▶ [INSTRUCTIONS FOR THE TASK]: In the records below, find each line that holds "section" and return it.

[Dataset entries]
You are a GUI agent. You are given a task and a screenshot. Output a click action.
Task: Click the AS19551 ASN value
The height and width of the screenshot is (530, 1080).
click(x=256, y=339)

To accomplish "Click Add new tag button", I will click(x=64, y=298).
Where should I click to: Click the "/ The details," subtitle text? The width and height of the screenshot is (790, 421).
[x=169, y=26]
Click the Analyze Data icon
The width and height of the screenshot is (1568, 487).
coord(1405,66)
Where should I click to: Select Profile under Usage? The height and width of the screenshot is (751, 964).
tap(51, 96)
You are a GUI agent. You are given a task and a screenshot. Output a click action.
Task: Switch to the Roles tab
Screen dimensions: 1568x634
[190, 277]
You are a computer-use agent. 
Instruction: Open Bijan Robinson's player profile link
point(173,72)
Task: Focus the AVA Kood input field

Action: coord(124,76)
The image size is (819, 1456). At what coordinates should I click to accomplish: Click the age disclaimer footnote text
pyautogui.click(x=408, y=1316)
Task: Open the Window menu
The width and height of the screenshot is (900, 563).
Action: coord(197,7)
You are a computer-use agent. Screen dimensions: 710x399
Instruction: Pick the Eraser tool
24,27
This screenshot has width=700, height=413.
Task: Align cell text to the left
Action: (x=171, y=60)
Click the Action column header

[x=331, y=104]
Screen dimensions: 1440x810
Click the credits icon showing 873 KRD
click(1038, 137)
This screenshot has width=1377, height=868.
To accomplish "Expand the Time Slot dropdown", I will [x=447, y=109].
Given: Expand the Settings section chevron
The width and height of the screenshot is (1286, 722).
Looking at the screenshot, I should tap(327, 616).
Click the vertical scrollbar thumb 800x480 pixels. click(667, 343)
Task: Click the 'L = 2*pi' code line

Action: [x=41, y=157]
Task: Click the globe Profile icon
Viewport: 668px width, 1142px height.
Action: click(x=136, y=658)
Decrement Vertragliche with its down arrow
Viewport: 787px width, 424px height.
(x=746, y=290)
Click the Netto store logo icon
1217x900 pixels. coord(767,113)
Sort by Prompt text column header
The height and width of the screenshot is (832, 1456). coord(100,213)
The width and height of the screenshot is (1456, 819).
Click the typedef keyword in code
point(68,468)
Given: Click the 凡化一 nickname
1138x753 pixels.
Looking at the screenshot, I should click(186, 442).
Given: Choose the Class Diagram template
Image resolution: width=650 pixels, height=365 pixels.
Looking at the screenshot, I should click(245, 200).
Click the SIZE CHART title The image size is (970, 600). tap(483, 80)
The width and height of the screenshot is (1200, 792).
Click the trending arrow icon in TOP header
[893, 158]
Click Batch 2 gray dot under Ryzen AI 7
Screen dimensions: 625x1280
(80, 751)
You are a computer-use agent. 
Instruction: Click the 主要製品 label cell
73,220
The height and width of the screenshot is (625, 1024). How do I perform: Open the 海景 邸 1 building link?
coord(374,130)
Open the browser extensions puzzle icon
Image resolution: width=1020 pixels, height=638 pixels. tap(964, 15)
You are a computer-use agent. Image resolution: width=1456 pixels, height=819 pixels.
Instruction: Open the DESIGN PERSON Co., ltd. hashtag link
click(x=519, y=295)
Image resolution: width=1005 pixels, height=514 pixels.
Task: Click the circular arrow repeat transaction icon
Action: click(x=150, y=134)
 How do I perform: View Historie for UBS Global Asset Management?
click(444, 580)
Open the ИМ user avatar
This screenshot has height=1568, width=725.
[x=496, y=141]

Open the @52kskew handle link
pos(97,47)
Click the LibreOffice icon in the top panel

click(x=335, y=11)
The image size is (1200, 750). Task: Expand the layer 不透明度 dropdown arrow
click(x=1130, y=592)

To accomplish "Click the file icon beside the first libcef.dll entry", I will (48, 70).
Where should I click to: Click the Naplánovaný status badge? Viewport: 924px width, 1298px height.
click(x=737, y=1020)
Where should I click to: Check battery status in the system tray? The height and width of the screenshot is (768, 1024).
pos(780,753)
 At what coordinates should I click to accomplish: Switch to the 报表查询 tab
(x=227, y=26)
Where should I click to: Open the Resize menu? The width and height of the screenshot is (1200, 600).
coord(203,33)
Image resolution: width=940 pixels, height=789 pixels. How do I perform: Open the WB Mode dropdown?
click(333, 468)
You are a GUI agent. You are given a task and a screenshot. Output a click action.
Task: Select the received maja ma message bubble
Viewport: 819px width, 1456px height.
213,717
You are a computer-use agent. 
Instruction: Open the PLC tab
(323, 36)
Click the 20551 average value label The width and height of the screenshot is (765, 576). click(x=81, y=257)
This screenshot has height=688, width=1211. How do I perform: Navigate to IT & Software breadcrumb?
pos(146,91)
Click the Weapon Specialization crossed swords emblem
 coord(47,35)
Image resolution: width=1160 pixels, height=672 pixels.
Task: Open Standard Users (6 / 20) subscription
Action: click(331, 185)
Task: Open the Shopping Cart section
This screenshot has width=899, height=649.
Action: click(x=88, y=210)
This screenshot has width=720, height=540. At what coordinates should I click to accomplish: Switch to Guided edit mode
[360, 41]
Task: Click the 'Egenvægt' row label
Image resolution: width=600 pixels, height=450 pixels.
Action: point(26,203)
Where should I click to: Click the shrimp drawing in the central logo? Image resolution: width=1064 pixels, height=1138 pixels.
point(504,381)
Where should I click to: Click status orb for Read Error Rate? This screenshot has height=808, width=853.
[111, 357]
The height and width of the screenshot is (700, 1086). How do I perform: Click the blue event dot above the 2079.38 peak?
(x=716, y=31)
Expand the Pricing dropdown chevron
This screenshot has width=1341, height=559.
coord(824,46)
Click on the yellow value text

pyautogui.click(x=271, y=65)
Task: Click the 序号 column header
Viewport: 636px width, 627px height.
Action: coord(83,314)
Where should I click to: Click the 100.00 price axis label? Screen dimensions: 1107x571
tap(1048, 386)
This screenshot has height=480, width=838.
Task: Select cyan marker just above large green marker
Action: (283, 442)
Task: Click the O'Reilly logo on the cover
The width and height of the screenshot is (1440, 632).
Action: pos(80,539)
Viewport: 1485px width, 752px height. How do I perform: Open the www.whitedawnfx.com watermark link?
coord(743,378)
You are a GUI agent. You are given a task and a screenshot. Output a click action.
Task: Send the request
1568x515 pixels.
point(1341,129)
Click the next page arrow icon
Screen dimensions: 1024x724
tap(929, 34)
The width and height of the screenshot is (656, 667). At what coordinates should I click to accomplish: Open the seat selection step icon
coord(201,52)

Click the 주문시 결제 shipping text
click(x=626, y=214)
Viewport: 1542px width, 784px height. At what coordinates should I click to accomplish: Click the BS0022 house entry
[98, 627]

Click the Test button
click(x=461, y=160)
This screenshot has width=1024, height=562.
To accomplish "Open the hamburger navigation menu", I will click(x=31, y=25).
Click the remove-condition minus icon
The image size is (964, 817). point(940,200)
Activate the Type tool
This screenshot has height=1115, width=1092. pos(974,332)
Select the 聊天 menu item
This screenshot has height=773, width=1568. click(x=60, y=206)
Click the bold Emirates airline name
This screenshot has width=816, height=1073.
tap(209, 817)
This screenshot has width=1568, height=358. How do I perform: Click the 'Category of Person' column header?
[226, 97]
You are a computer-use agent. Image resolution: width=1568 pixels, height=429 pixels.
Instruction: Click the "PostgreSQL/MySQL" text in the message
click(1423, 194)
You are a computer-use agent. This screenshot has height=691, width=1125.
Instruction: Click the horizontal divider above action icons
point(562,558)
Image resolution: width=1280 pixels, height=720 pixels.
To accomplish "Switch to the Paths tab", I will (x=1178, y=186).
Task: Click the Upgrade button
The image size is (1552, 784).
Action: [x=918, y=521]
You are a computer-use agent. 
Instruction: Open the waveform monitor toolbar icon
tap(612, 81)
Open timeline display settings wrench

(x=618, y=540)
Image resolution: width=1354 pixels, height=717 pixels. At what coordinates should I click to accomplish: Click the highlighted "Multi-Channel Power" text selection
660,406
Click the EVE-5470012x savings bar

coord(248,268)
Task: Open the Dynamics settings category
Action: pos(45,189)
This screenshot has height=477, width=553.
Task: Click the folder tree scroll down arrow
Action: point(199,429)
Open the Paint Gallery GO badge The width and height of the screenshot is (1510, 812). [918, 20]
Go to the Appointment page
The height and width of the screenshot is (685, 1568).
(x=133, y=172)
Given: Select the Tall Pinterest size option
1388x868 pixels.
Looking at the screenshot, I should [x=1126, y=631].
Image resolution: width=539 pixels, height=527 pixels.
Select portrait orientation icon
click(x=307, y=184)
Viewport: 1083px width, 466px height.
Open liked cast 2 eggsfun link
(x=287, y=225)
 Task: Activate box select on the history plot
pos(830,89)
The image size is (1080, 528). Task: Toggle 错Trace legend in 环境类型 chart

▶ [WRITTEN ANSWER]:
Given: Expand the Settings section chevron
Task: Open the Shopping Cart section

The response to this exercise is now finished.